After protecting and sustaining the British Empire for more than 300 years and playing a major role in the defeat of Germany during World War I, the Royal Navy entered a period of retrenchment. In this course we trace the changing role of the Royal Navy from World War II and the Korean War to the arm’s race, the Cold War era, and the current campaigns in Afghanistan and Iraq. We examine the impact of new technologies, including nuclear-powered submarines and ballistic missiles, all of which deeply affected the composition and strategic application of Britain’s navy.

In the early 1980s an unprovoked armed attack on Britain’s dependency in the South Atlantic, of great strategic consequence, led to the Falklands War, one of the greatest amphibious campaigns in history and a model for the defense and support of expeditionary forces at long distance which would be invaluable in later campaigns.

In this new course in the Oxford-Berkeley cycle of the history of the Royal Navy, we study the Royal Navy at the end of the empire which it had created and sustained over a period of 300 years, discovering new purposes: defending Britain’s global trade and fighting global terrorism. We consider the campaigns of World War II, including the strategic withdrawals at Dunkirk and Norway, the North Atlantic submarine war, Arctic convoys, actions against Germany’s dangerous commerce raiders, Britain’s fleet in the Pacific, and the D-Day landings; the growth of naval aviation and the submarine fleet; structural changes in response to political pressures and the rise of the two superpowers; the Falklands Campaign; naval-based operations in Iraq and Afghanistan; and the response to future strategic needs in the design of highly effective surface and submarine vessels, including studies of Britain’s newest warships, the Daring class air defense destroyers, the Astute class attack submarines and the two new Elizabeth class aircraft carriers, the largest vessels ever commissioned by the Royal Navy and due to come into service by 2016.

Course requirements

Students are required to write one paper of 1,500 to 2,000 words and deliver one oral presentation.

Tutor Biography

Justin ReayJustin Reay is an art historian who attended officer training in the Royal Navy. He is a tutor in the Department for Continuing Education, University of Oxford and a senior manager at the Bodleian Library, University of Oxford, where he is editing Samuel Pepys’ naval papers. A Fellow of the Society of Antiquaries, Justin is frequently published in history journals and his book on the history of the Admiralty is forthcoming. He holds a Research Ph.D. post in maritime studies at the University of Exeter.
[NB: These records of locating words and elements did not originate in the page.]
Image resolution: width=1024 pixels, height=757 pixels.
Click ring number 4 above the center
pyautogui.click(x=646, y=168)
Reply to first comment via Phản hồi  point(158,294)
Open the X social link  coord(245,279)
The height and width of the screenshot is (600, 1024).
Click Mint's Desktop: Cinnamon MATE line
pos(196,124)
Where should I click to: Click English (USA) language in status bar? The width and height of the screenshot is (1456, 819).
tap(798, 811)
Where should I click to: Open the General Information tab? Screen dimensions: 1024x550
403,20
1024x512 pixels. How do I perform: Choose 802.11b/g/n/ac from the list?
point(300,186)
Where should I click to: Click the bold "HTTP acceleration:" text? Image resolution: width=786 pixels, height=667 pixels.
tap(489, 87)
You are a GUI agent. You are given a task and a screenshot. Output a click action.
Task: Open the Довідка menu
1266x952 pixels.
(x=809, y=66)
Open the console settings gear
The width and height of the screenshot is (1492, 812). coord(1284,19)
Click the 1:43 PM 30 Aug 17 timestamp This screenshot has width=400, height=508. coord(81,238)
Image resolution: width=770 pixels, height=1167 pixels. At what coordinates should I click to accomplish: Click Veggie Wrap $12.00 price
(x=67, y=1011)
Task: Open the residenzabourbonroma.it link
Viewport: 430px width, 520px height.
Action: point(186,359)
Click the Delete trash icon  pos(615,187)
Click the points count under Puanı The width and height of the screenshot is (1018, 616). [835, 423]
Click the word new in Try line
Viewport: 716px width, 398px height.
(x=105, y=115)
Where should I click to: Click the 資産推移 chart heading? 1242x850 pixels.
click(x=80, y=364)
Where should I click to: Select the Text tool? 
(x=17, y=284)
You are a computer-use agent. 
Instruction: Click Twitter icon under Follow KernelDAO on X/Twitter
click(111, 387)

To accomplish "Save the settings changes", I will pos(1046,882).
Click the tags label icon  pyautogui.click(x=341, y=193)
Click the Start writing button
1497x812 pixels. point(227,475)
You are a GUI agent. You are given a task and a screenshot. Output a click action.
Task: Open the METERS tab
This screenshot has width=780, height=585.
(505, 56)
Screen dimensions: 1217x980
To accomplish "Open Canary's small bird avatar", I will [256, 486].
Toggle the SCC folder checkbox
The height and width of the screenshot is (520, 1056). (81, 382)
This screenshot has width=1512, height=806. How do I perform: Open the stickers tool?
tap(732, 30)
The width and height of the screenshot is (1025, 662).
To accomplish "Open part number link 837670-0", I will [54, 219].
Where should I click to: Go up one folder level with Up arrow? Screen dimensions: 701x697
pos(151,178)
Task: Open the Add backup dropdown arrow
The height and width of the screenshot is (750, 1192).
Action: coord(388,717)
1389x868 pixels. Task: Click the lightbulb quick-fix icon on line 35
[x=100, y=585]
Tutor Contact Details: justin.reay@which.net

Field Trips

Chatham Historic Dockyard: Lecture by Museum Historian on Chatham in the Second World War, and guided tour. Tours of preserved WWII destroyer and submarine, HMS Cavalier and HMS Ocelot.

Bletchley Park: A guided tour of Britain’s Second World War leading intelligence and decryption centre, with lecture on the role of intelligence in the naval war and the capture by British naval forces of the German Enigma codes, with a visit to Colossus, the world’s first electronic computing machine.

Royal Marines Museum, Portsmouth: Naval Historical Branch Lecture: amphibious assault and the Falklands Campaign, and a tour of the RM Museum galleries. A visit to a current Royal Navy warship on the same day is under discussion.

Reading List

Reading list to come.

Credit and Enrollment Information


X416 History
(EDP 284224)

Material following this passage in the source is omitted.